Não é o caso de retomar os clássicos do pensamento social brasileiro para discutir a moralidade pública e as implicações éticas do presidencialismo de coalizão. É, sim, o caso de rever expectativas com relação à política, para saber se ela é ou não prescindível e examinar se não esperamos dela o que não pode proporcionar numa sociedade como a nossa. É preciso entender a dinâmica da política, para julgá-la no âmbito de um regime democrático. A democracia é um modelo político em que os fins em confronto são múltiplos e muitas vezes colidentes, dada a diversidade de atores econômicos e sociais.

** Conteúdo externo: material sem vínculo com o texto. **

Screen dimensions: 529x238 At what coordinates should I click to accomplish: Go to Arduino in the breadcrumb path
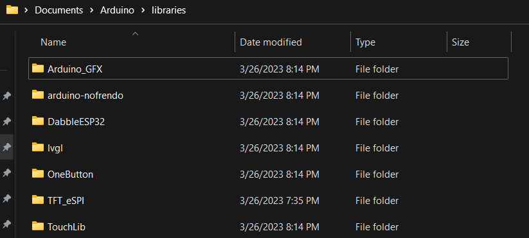click(117, 10)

As democracias consolidadas são um sistema cujas instituições e regras constituem uma urdidura capaz de absorver insegurança e garantir estabilidade. Mas por se mover no terreno pantanoso da instabilidade e do desequilíbrio, esse sistema é vulnerável ao questionamento de valores, à intolerância e à indeterminação das identidades políticas. Por isso a efetividade da democracia está condicionada à sua capacidade de aprender a lidar com contingências, desenvolver sistemas de prevenção e gerir conflitos decorrentes do aumento da complexidade socioeconômica. Para tanto, contudo, são necessárias lideranças políticas que a democracia, paradoxalmente, não tem formado.
A crise de moralidade pública é um dos sintomas da patologia da política brasileira, tendo sido decisiva no resultado do pleito. Mas para enfrentar essa crise é necessário afastar esse paradoxo, criando as condições para que a dinâmica democrática abra caminho para lideranças novas, comprometidas com as liberdades públicas, e não para um populista incapaz de entender que governar não é bater na mesa, fazer ameaças ou citar a Bíblia, mas articular apoios, formular políticas públicas e implementar programas. Assim, o que se tem hoje é um cenário de intolerância e mediocridade, de uma crise potencial de governabilidade e de risco de ameaças aos marcos constitucionais, resultante da simbiose entre a fragmentação do sistema partidário, o oportunismo de suas lideranças, a debilidade dos mecanismos de mediação, o negativismo dos eleitores e a opção dos candidatos que disputaram o segundo turno por se desqualificarem reciprocamente, vendo-se não como adversários, mas como inimigos, recusando-se a aceitar que o outro faz parte de sua sociabilidade.
Como essa simbiose tende a sobrecarregar a capacidade adaptativa dos sistemas governamentais e a agravar a desagregação da sociedade, no cenário pós-eleição ainda não dá para saber se o que nos espera é a “floração do esteio” ou, o que é mais provável, “uma noite polar, glacial, sombria e rude”, como disse Max Weber em célebre conferência.